→ **Task statement**
Reproduce the data below verbatim, keeping every line and character unchanged.
* Start *
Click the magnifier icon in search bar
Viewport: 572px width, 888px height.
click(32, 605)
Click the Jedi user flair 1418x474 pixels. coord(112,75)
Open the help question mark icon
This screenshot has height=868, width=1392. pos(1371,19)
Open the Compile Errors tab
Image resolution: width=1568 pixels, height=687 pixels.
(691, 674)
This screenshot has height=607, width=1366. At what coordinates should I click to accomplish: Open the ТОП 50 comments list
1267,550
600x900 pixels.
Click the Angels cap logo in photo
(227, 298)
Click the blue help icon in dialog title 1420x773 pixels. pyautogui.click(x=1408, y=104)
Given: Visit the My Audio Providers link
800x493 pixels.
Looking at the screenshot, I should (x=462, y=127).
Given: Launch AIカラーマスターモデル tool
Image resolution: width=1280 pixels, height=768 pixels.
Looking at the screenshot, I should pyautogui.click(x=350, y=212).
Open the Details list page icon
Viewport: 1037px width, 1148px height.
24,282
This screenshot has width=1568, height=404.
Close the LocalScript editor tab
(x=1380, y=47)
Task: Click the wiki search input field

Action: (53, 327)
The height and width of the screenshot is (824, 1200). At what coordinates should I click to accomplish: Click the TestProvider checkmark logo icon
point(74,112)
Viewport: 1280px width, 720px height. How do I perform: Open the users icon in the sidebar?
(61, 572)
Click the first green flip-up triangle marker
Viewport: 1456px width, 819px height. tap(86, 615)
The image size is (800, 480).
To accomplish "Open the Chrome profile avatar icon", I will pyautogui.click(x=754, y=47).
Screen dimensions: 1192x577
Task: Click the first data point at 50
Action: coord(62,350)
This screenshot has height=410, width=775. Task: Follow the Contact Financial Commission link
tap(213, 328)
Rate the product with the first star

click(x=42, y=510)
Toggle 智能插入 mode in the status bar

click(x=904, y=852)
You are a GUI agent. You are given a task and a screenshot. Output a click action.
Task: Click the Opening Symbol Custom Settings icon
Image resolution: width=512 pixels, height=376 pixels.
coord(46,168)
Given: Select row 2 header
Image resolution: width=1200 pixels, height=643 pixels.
* End *
→ **Answer to this problem**
Click the magnifier icon in search bar
Viewport: 572px width, 888px height.
click(32, 605)
Click the Jedi user flair 1418x474 pixels. coord(112,75)
Open the help question mark icon
This screenshot has height=868, width=1392. pos(1371,19)
Open the Compile Errors tab
Image resolution: width=1568 pixels, height=687 pixels.
(691, 674)
This screenshot has height=607, width=1366. At what coordinates should I click to accomplish: Open the ТОП 50 comments list
1267,550
600x900 pixels.
Click the Angels cap logo in photo
(227, 298)
Click the blue help icon in dialog title 1420x773 pixels. pyautogui.click(x=1408, y=104)
Given: Visit the My Audio Providers link
800x493 pixels.
Looking at the screenshot, I should (x=462, y=127).
Given: Launch AIカラーマスターモデル tool
Image resolution: width=1280 pixels, height=768 pixels.
Looking at the screenshot, I should pyautogui.click(x=350, y=212).
Open the Details list page icon
Viewport: 1037px width, 1148px height.
24,282
This screenshot has width=1568, height=404.
Close the LocalScript editor tab
(x=1380, y=47)
Task: Click the wiki search input field

Action: (53, 327)
The height and width of the screenshot is (824, 1200). At what coordinates should I click to accomplish: Click the TestProvider checkmark logo icon
point(74,112)
Viewport: 1280px width, 720px height. How do I perform: Open the users icon in the sidebar?
(61, 572)
Click the first green flip-up triangle marker
Viewport: 1456px width, 819px height. tap(86, 615)
The image size is (800, 480).
To accomplish "Open the Chrome profile avatar icon", I will pyautogui.click(x=754, y=47).
Screen dimensions: 1192x577
Task: Click the first data point at 50
Action: coord(62,350)
This screenshot has height=410, width=775. Task: Follow the Contact Financial Commission link
tap(213, 328)
Rate the product with the first star

click(x=42, y=510)
Toggle 智能插入 mode in the status bar

click(x=904, y=852)
You are a GUI agent. You are given a task and a screenshot. Output a click action.
Task: Click the Opening Symbol Custom Settings icon
Image resolution: width=512 pixels, height=376 pixels.
coord(46,168)
Given: Select row 2 header
Image resolution: width=1200 pixels, height=643 pixels.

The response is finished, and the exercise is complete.